A stochastic Gross-Pitaevskii equation is derived for partially condensed Bose gas systems subject to binary contact interactions. The theory we present provides a classical-field theory suitable for describing dissipative dynamics and phase transitions of spinor and multicomponent Bose gas systems composed of an arbitrary number of distinct interacting Bose fields. A class of dissipative processes involving distinguishable particle interchange between coherent and incoherent regions of phase space is identified. The formalism and its implications are illustrated for two-component mixtures and spin-1 Bose-Einstein condensates. For systems composed of atoms of equal mass, with thermal reservoirs that are close to equilibrium, the dissipation rates of the theory are reduced to analytical expressions that may be readily evaluated.
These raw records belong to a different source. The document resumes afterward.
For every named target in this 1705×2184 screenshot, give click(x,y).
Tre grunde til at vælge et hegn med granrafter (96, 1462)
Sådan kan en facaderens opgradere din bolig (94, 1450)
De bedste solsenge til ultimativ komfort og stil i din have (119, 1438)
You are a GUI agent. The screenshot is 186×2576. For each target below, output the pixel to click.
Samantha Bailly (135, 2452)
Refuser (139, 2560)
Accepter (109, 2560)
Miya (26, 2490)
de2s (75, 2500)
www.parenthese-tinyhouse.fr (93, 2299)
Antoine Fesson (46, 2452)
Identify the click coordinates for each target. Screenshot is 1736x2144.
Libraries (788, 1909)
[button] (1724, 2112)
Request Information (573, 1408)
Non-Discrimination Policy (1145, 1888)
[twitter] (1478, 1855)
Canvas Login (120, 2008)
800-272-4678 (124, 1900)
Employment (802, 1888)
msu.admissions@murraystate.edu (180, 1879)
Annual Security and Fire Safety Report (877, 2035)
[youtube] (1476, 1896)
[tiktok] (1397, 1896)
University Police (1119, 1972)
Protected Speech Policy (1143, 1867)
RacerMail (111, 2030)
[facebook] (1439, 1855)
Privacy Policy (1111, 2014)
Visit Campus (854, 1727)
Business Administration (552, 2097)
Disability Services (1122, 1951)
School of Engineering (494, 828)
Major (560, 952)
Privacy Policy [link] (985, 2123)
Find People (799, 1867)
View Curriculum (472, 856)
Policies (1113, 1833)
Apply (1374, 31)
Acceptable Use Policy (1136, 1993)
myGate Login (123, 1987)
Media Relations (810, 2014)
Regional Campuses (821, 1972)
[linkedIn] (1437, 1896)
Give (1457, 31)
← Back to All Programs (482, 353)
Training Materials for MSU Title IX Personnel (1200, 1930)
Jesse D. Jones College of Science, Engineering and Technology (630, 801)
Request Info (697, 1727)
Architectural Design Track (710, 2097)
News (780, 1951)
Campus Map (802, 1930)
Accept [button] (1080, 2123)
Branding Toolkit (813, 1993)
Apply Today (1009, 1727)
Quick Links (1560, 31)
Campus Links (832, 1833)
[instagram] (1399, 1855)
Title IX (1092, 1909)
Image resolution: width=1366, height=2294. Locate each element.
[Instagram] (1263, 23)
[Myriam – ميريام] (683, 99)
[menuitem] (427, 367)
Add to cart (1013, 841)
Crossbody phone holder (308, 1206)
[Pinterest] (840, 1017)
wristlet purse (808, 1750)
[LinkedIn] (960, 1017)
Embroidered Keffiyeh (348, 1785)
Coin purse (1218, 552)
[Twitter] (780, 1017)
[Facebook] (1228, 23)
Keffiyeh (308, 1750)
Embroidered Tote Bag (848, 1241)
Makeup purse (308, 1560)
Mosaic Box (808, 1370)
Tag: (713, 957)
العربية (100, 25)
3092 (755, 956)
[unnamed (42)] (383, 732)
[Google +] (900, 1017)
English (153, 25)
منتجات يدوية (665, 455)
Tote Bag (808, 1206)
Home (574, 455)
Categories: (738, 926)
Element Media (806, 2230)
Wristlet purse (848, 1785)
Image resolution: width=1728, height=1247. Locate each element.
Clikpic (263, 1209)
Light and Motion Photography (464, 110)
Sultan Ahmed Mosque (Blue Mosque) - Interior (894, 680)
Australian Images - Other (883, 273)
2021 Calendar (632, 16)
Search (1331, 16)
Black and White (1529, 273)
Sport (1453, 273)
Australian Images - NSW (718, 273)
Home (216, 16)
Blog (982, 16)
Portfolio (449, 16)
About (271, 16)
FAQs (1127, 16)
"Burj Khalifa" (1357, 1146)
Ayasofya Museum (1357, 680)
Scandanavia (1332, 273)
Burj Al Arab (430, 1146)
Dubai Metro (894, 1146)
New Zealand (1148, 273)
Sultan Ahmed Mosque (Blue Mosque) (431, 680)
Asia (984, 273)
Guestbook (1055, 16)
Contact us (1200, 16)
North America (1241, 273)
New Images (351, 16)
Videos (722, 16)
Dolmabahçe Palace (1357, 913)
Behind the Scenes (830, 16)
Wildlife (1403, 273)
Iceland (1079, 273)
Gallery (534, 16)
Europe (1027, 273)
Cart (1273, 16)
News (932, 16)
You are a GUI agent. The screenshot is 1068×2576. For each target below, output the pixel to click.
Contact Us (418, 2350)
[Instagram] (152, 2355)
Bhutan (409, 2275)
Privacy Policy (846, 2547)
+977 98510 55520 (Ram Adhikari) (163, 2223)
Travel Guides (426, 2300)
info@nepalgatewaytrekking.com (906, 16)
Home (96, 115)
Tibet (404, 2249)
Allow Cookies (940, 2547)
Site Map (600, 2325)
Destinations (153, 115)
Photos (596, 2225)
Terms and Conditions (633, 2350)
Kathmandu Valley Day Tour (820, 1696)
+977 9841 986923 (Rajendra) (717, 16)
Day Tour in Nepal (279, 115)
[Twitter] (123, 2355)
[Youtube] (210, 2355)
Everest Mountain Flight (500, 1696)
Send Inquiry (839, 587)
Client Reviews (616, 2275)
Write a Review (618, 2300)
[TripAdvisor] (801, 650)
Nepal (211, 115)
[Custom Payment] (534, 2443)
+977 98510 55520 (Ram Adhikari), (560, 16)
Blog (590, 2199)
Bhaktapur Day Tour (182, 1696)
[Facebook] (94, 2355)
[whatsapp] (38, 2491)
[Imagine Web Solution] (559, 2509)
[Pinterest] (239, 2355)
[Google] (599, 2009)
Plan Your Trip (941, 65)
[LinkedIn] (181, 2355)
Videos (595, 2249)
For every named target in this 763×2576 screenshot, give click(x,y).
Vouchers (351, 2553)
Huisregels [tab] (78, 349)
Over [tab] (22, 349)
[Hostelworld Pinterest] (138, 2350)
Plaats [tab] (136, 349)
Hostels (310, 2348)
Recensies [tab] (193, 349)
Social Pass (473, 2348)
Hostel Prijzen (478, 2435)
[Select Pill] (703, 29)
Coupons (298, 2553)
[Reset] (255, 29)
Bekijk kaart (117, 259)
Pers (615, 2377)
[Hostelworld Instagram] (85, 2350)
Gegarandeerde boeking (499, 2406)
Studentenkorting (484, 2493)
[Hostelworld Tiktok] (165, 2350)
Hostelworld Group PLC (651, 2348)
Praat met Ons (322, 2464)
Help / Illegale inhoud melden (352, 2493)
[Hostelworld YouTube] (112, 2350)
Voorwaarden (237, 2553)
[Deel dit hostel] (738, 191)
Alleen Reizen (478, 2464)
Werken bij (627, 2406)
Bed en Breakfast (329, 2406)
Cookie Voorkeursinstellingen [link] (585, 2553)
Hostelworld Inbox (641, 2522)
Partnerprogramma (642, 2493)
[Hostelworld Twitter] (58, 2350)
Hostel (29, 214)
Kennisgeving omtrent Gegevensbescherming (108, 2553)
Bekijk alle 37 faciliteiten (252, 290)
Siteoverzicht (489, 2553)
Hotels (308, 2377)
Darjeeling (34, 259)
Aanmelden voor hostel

The unified treatment of binary contact interactions presented here provides a theory with broad relevance for quasiequilibrium and far-from-equilibrium Bose-Einstein condensates.

Figure 1

Schematic of reservoir-interaction processes for the binary contact interaction Hamiltonian. Collision processes described by (a) the one-field terms and (b) the two-field terms given by (132b) and (132c), respectively. In general the latter processes include grand-canonical interactions with the reservoir involving both number and energy exchange between $C$ and $I$.

Figure 2

Illustration of reservoir-interaction processes in two-component mixtures [(a), (b), (c)] and spin-1 condensates (d). (a) Processes contributing to one-field damping for the two-component mixture (the same processes occur in spinor systems for collisions between distinguishable particles). (b) Energy transfer processes arising from two-field damping. (c) Particle-transfer interactions arising from two-field damping. (d) Example dissipative processes in a spin-1 system stemming from spin-changing collisions in one- and two-field damping (respectively). Both processes generate particle exchange with the reservoir for the $-1$ component.